• _Set exercise a_: Give the records from the line with "Click the Activate badge icon" through the end of the records as a JSON list of strings, one string per line, with blank lines omitted. Leave the pictures out of the answer.

• _Excerpted text_:
--- Begin ---

Before we discuss in detail about `pandas` lets discuss the anatomy of tabular data analysis first. There are four main things we do when we say that we are doing tabular data analysis:

1. Filtering data
2. Sorting data by column(s)
3. Groupby or pivot the data 
4. Join tables

In [1]:
import pandas as pd
olympics = pd.read_csv("../../data/athlete_events.csv")
olympics.head()

--- End ---

(Rows of pointing data)
--- Begin ---

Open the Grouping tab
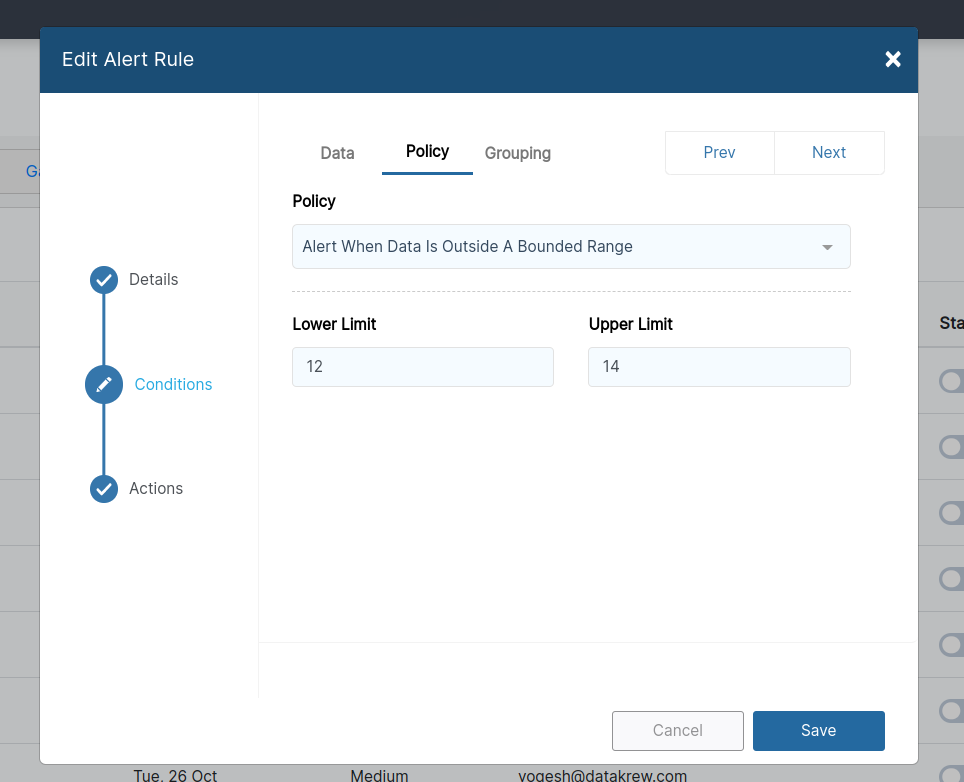 (517, 153)
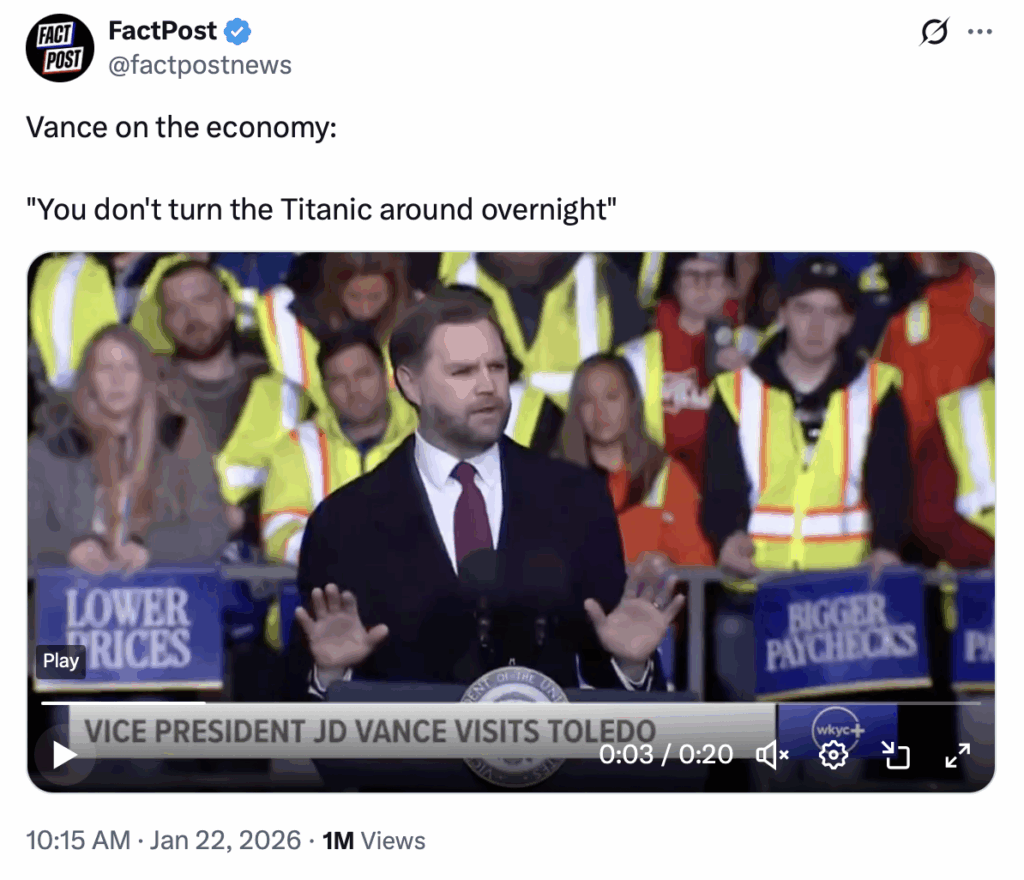The height and width of the screenshot is (880, 1024).
Task: Enable picture-in-picture mode for the video
Action: 896,755
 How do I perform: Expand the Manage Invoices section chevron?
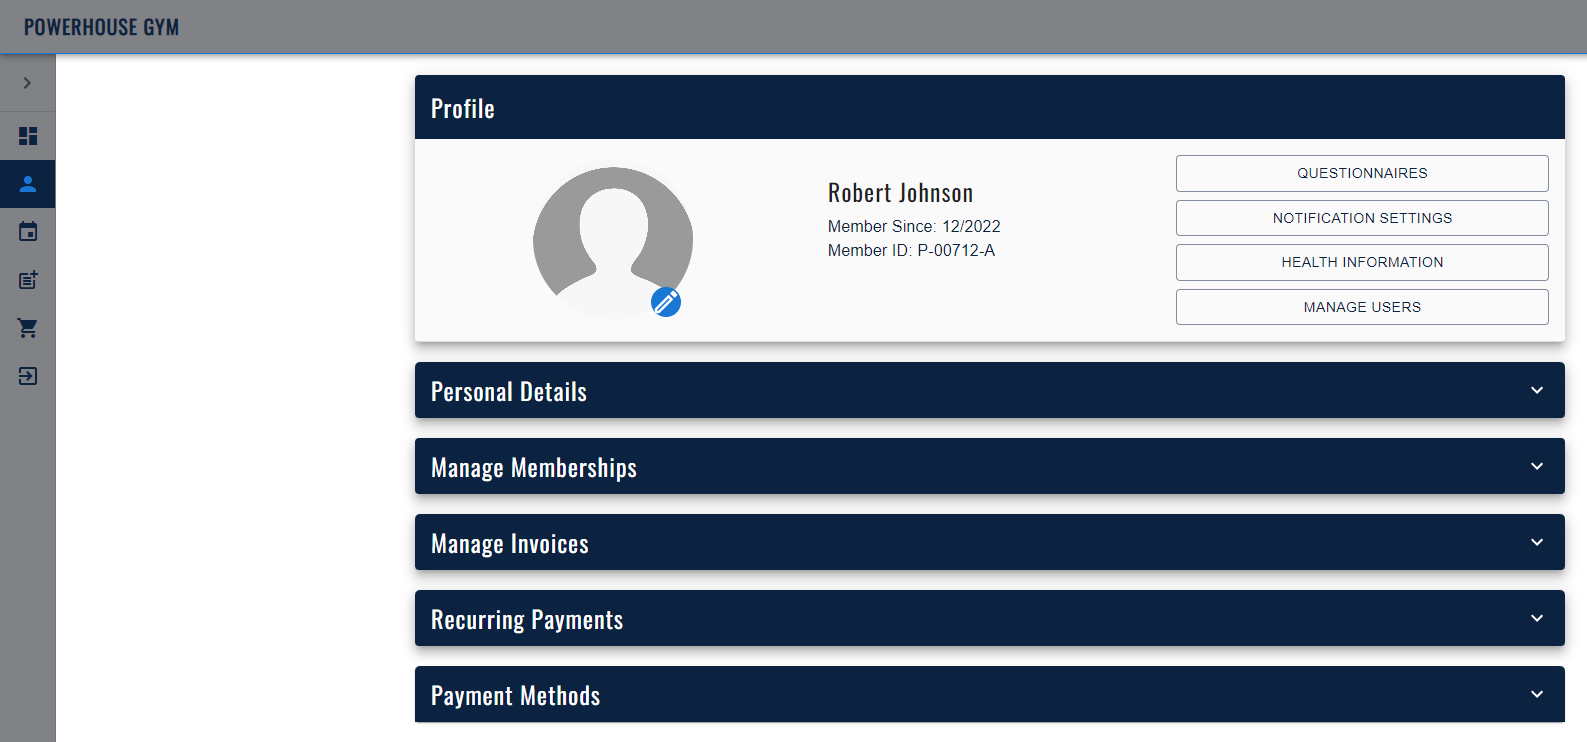1537,542
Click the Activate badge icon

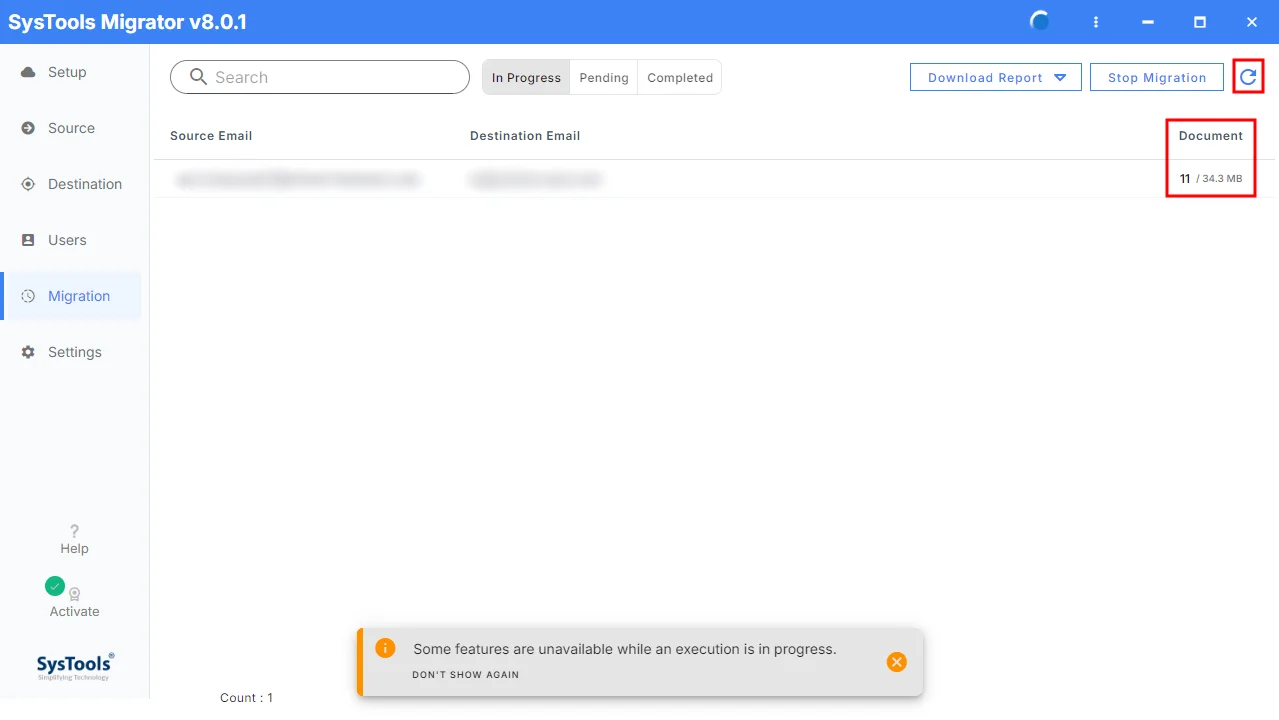click(x=74, y=593)
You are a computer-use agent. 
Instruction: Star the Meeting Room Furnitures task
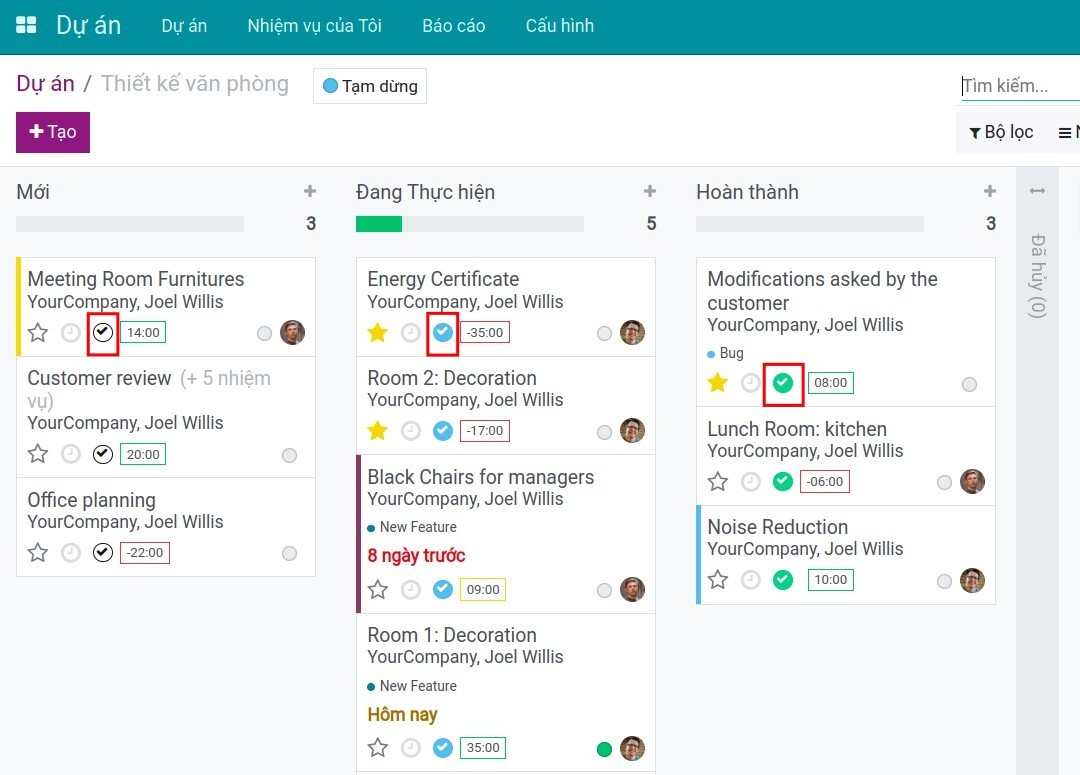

--- End ---

• _Set exercise b_:
Answer these questions from the pandas excerpt:
(i) How many main things does it say we do in tabular data analysis?
(ii) What file path is passed to pd.read_csv?
(iii) Which method is called on olympics in the last line of code?

• _Correct response a_:
[
  "Click the Activate badge icon",
  "click(x=74, y=593)",
  "You are a computer-use agent. ",
  "Instruction: Star the Meeting Room Furnitures task"
]

• _Correct response b_:
(i) Four
(ii) "../../data/athlete_events.csv"
(iii) head()